→ Exercise instructions
A - Rewrite the paragraph in the latency thread that begins "ProducerPerformance focuses on achieving maximum throughput" in fewer words, keeping its main facts.
B - Please list every statement the latency thread makes about how EndToEndLatency works or what it is meant to measure.

-- begin Extract to read --

Can we assume that the long latency of ProducerPerformance comes from
queuing delay in the buffer and it is related to buffer size?

Thank you!

best,
Yuheng

On Thu, Jul 16, 2015 at 12:21 AM, Ewen Cheslack-Postava 
wrote:

> The tests are meant to evaluate different things and the way they send
> messages is the source of the difference.
>
> EndToEndLatency works with a single message at a time. It produces the
> message then waits for the consumer to receive it. This approach guarantees
> there is no delay due to queuing. The goal with this test is to evaluate
> the *minimum* latency.
>
> ProducerPerformance focuses on achieving maximum throughput. This means it
> will enqueue lots of records so it will always have more data to send (and
> can use batching to increase the throughput). Unlike EndToEndLatency, this
> means records may just sit in a queue on the producer for awhile because
> the maximum number of in flight requests has been reached and it needs to
> wait for responses for those requests. Since EndToEndLatency only ever has
> one record outstanding, it will never encounter this case.
>
> Batching itself doesn't increase the latency because it only occurs when
> the producer is either a) already unable to send messages anyway or b)
> linger.ms is greater than 0, but the tests use the default setting that
> doesn't linger at all.
>
> In your example for ProducerPerformance, you have 100 byte records and will
> buffer up to 64MB. Given the batch size of 8K and default producer settings
> of 5 in flight requests, you can roughly think of one round trip time
> handling 5 * 8K = 40K bytes of data. If your roundtrip is 1ms, then if your
> buffer is full at 64MB it will take you 64 MB / (40 KB/ms) = 1638ms = 1.6s.

-- end Extract to read --
-- begin Recorded information --

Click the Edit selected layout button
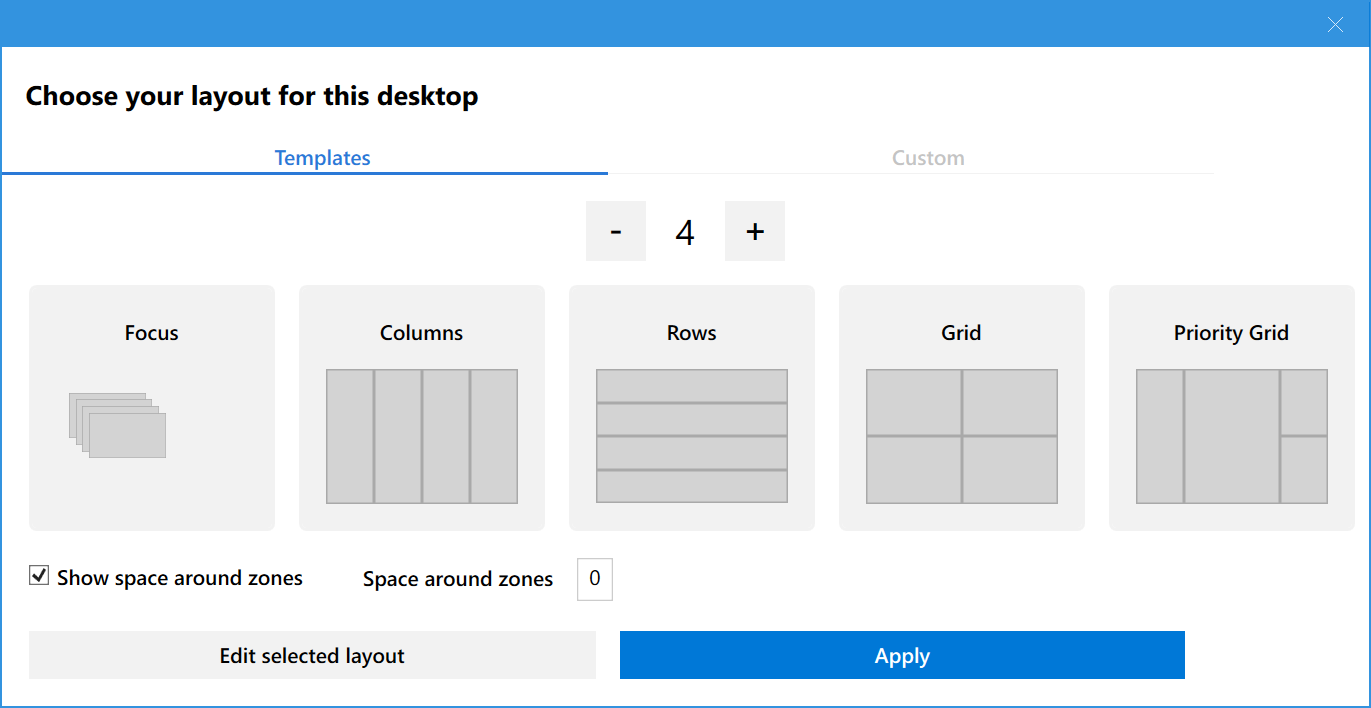coord(312,656)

-- end Recorded information --

→ Set of answers
A - ProducerPerformance aims for maximum throughput. It enqueues many records so it always has data to send, and it can batch them. Because of this, records may wait in the producer's queue when the maximum number of in-flight requests is reached and the producer must wait for responses. EndToEndLatency never runs into this because it only ever has one record outstanding.

B -
- It works with a single message at a time.
- It produces the message, then waits for the consumer to receive it.
- This approach guarantees there is no delay due to queuing.
- Its goal is to evaluate the minimum latency.
- It only ever has one record outstanding, so records never sit in the producer's queue waiting on in-flight requests.